Posté le 26 novembre 2024 par La Rédaction

Quart de finaliste des Jeux olympiques de Paris cet été avec le Nigeria, Elizabeth Balogun (1,85 m, 24 ans) est l’une des joueuses phares du bon début de saison de Charnay en LFB et en EuroCup. Entretien.

• Elizabeth, vous êtes arrivée mi-août à Charnay. Comment se passent vos premiers mois sur place ?
Bien ! Je suis heureuse. Charnay est vraiment un endroit familial, je m’y plais pour l’instant.

• Pourquoi avoir fait le choix de rejoindre les Pinkies l’été dernier, après avoir découvert le basket professionnel en Espagne ?
Parce que j’ai longuement discuté avec coach Steph (Leite) et il m’a dit beaucoup de choses positives sur Charnay : qu’il y avait un bon groupe de filles, travailleuses, et c’est exactement ce que je cherchais. Je voulais faire partie d’une équipe qui bosse dur, qui me pousse quotidiennement à dépasser mes limites. Il prête également une forte attention à l’aspect humain des joueuses : or, il n’y a que de bonnes personnes dans l’équipe, aucune fille égoïste. Je savais que je serais à l’aise ici, c’est pour ça que j’ai signé.

• Quels sont vos objectifs cette saison ?
Gagner, tout simplement ! On veut remporter chaque match à notre portée et aussi tous ceux que les gens ne nous pensent pas capables de gagner pour leur donner tort. On veut montrer au monde entier que Charnay est l’équipe pour laquelle il faut jouer en France !

• Sentez-vous l’engouement populaire autour des Pinkies ?
Nous avons de super supporters, oui ! Ils sont parmi les plus loyaux du championnat, ils viennent pour toutes les rencontres. J’aime beaucoup l’ambiance ici. Et avec notre style de jeu, je pense que l’on gagne en popularité lors de chaque match.

• Vous avez disputé les Jeux olympiques de Paris cet été avec le Nigeria…
Oui, c’était incroyable ! Je suis extrêmement reconnaissante d’avoir eu l’opportunité de représenter mon pays aux JO. Et en plus, c’était à Paris… C’était la première fois que je venais ici, donc c’était cool d’être en France avant de vraiment vivre en France (elle rigole). J’ai adoré chaque seconde de ces JO. Sportivement et humainement, ça a été top : j’ai beaucoup progressé et je suis tombée amoureuse de la France à ce moment-là !

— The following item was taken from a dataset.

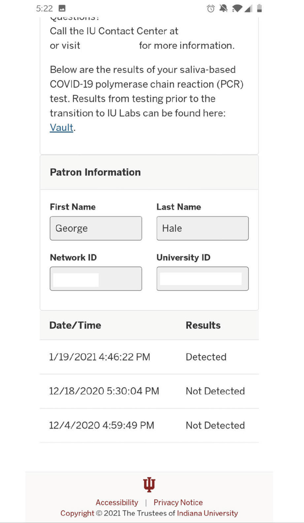Image resolution: width=304 pixels, height=523 pixels.
Task: Click the University ID input field
Action: tap(202, 278)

• Vous êtes entrée dans l’Histoire en devenant la première équipe africaine, hommes et femmes confondus, à vous qualifier pour les quarts de finale…
Exact, ça représentait tellement à nos yeux ! C’est génial d’être les premières, je me sens bénie d’avoir pu faire partie de cela. Nous sommes extrêmement fières d’y être arrivées. Les gens de l’extérieur nous voient comme des joueuses athlétiques, mais avec peu d’intelligence de jeu, incapables de jouer au basket. Alors en nous qualifiant pour les quarts de finale, on a prouvé au monde entier que n’importe qui était capable de jouer au plus haut niveau, peu importe que vous veniez d’Afrique, d’Europe ou d’ailleurs… C’était incroyable, mais l’on a le sentiment d’avoir encore tellement à faire ! Nous sommes toujours une équipe très jeune, on ne se fixe aucune limite.